On Wed, Sep 30, 2020 at 03:50:45PM -0700, Dave Ertman wrote:
In some subsystems, the functionality of the core device (PCI/ACPI/other) may be too complex for a single device to be managed as a monolithic block or a part of the functionality might need to be exposed to a different subsystem. Splitting the functionality into smaller orthogonal devices makes it easier to manage data, power management and domain-specific communication with the hardware. Also, common ancillary_device functionality across primary devices can be handled by a common ancillary_device. A key requirement for such a split is that there is no dependency on a physical bus, device, register accesses or regmap support. These individual devices split from the core cannot live on the platform bus as they are not physical devices that
I have to say that I find the motivation behind this bus to be a bit confusing. In code terms it's essentially a stripped back copy of the platform bus and we're basically assigning devices between the two based on if they end up having a physical resource passed through to them. That seems to result in some duplication, has some potential for devices to need to churn between the two buses and for duplication in parent devices if they need to create both platform and auxiliary devices. What exactly is the problem we're trying to solve here beyond the labelling one? I can see that it's a bit messy but this whole area is a bit messy and I'm not clear that we're not just pushing the mess around.

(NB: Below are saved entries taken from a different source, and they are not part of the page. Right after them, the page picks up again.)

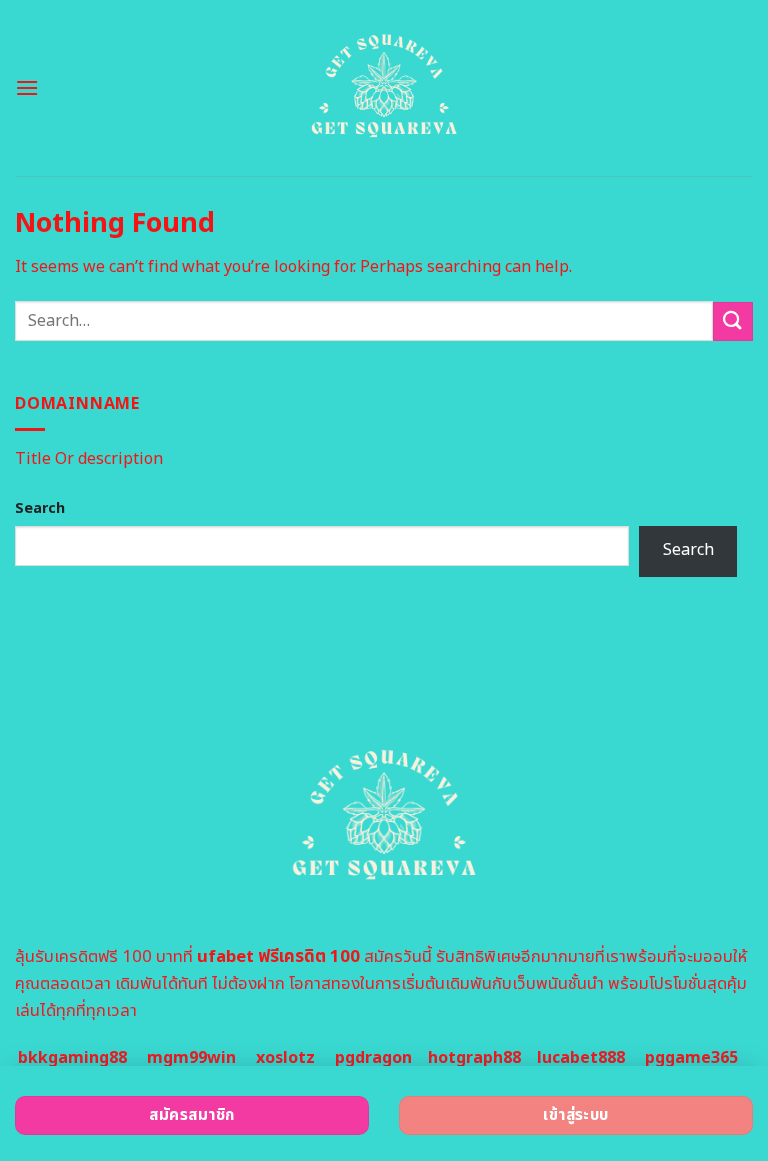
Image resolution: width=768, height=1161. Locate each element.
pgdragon (373, 1058)
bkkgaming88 (72, 1058)
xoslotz (285, 1058)
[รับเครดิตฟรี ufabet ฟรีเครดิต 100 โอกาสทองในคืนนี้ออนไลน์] (384, 88)
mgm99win (191, 1058)
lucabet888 (581, 1058)
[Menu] (27, 87)
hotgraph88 (474, 1058)
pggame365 (691, 1058)
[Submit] (733, 321)
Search (40, 508)
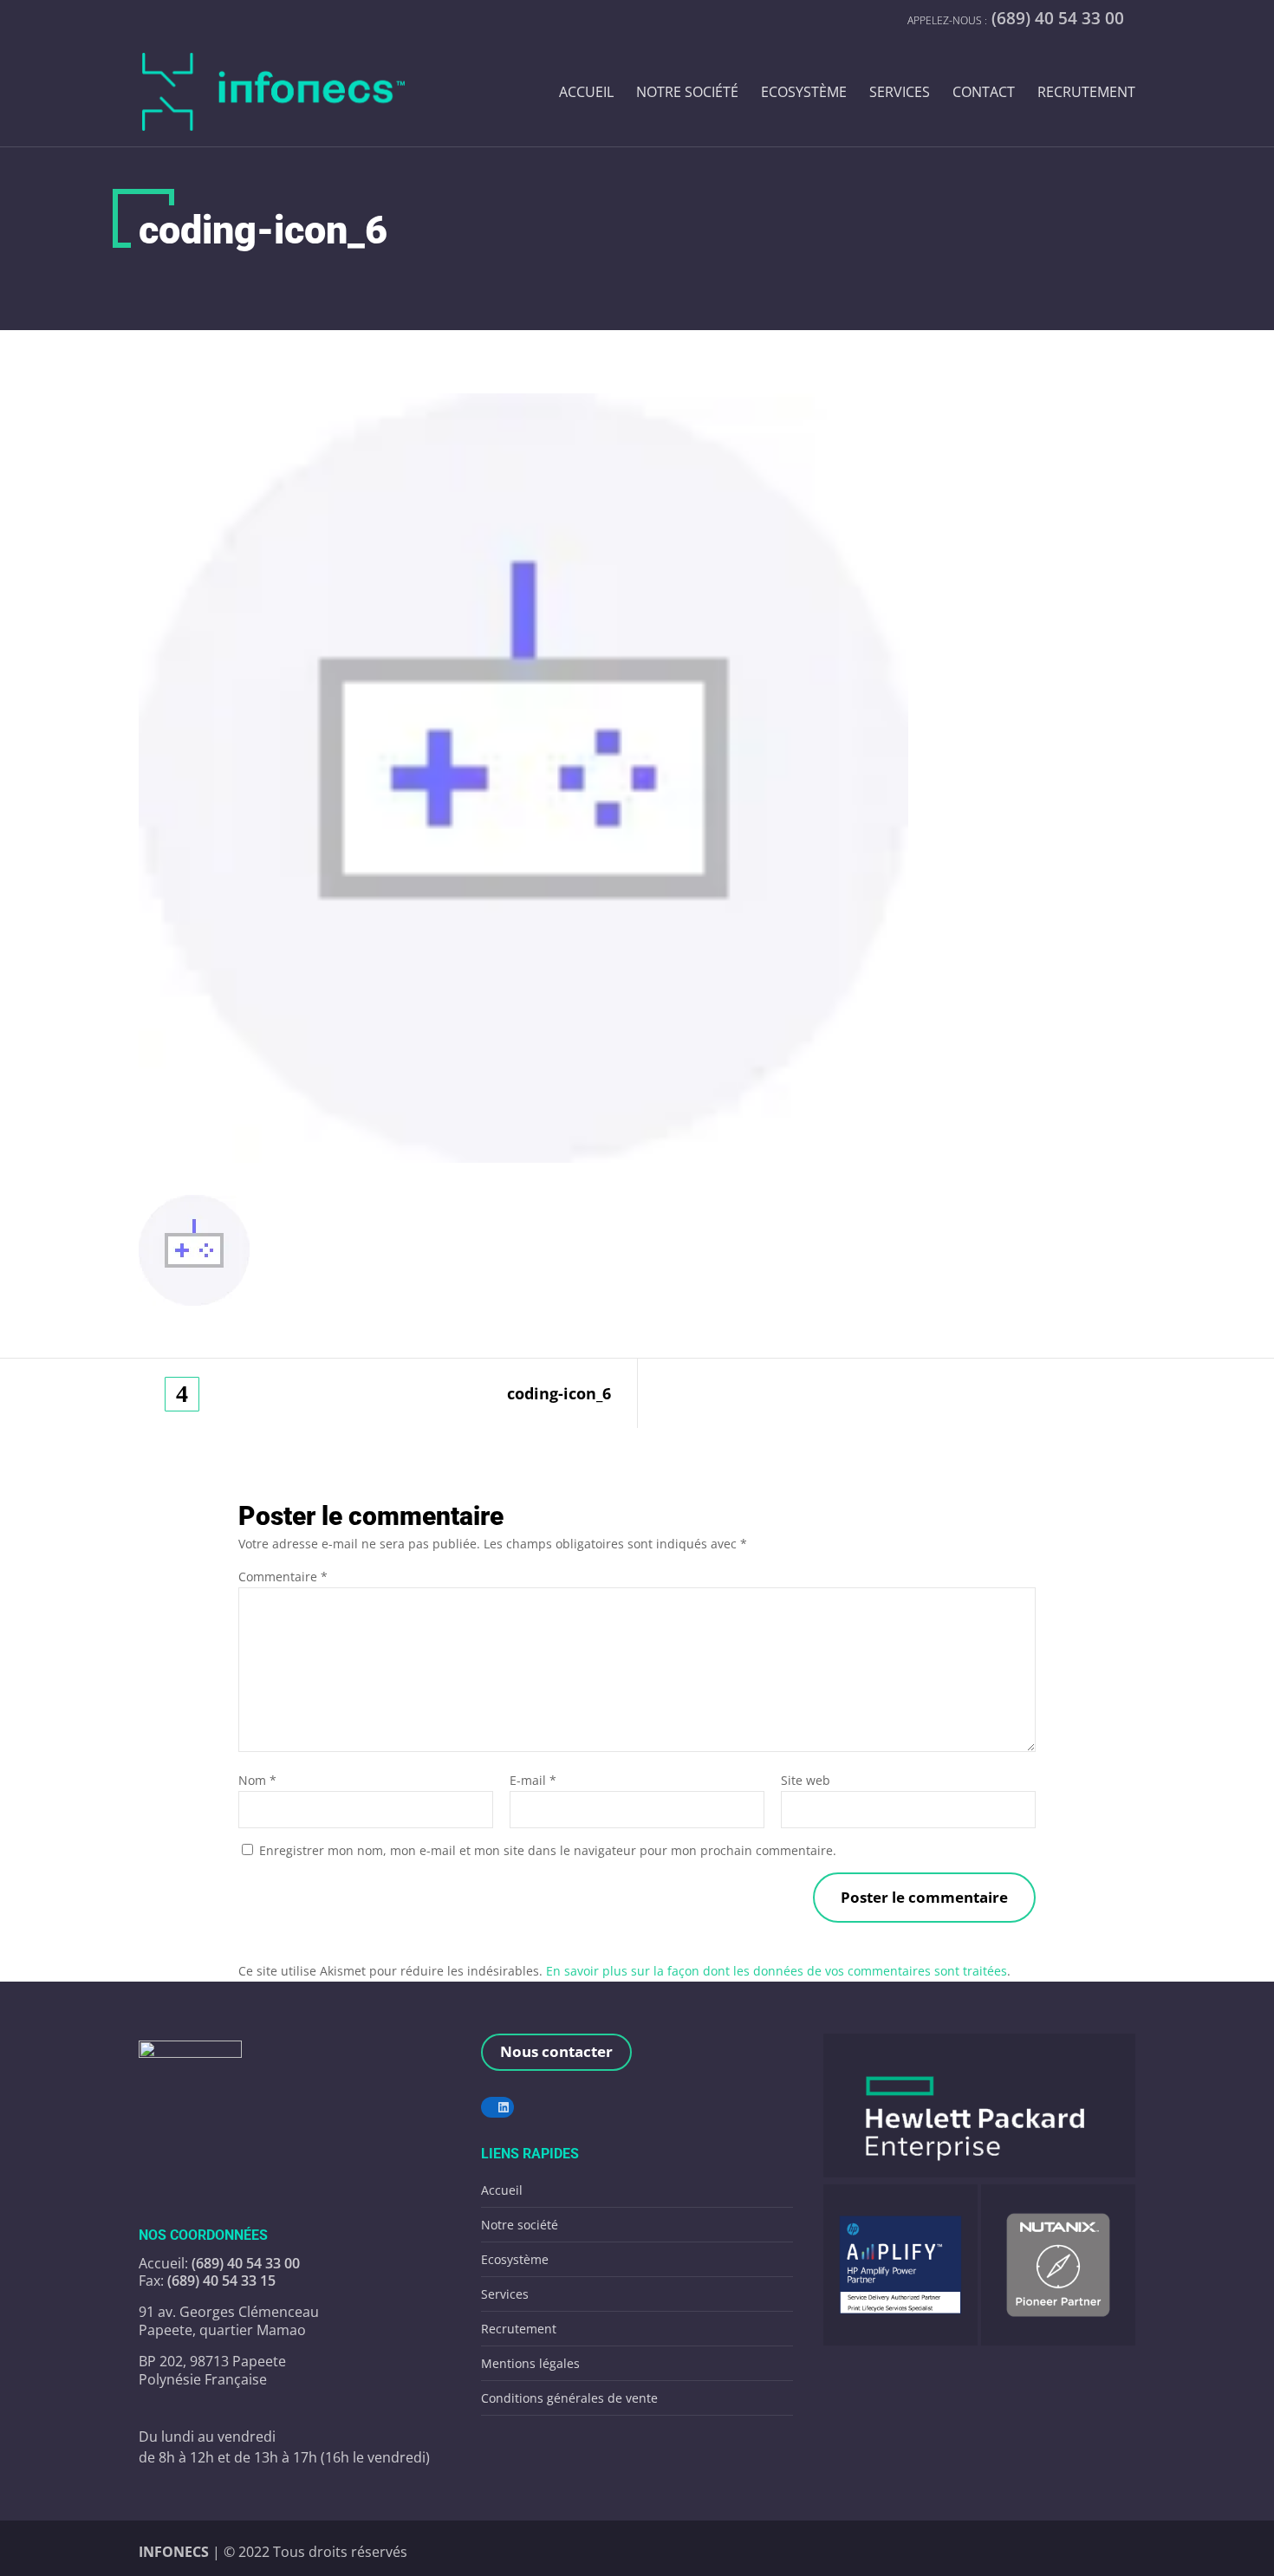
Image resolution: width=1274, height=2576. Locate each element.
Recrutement (1086, 93)
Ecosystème (804, 93)
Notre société (687, 93)
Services (899, 93)
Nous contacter (556, 2051)
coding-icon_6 (559, 1394)
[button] (979, 2106)
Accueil (586, 93)
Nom (257, 1780)
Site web (805, 1780)
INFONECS (175, 2551)
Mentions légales (530, 2363)
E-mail (533, 1780)
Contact (983, 93)
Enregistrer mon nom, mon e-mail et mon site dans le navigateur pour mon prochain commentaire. (547, 1850)
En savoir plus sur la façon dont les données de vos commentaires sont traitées (776, 1971)
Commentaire (283, 1576)
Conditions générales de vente (569, 2398)
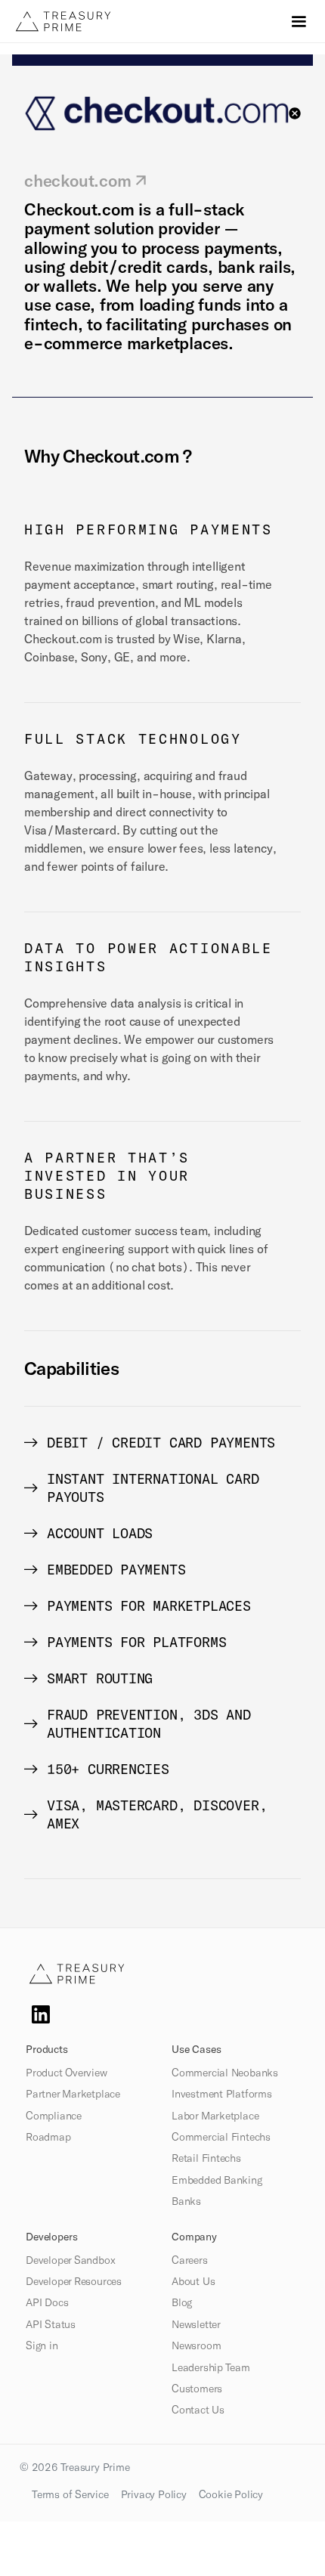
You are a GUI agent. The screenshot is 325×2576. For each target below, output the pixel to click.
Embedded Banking (217, 2180)
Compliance (54, 2116)
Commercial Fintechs (221, 2137)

are controlled by DT/ACPI. The same argument applies for not using MFD in this scenario as it relies on individual function devices being physical devices that are DT enumerated.
MFD has no reliance on devices being DT enumerated, it works on systems that don't have DT and in many cases it's not clear that the split you'd want for the way Linux describes devices is a sensible one for other operating systems so we don't want to put it into DT. Forcing things to be DT enumerated would just create needless ABIs.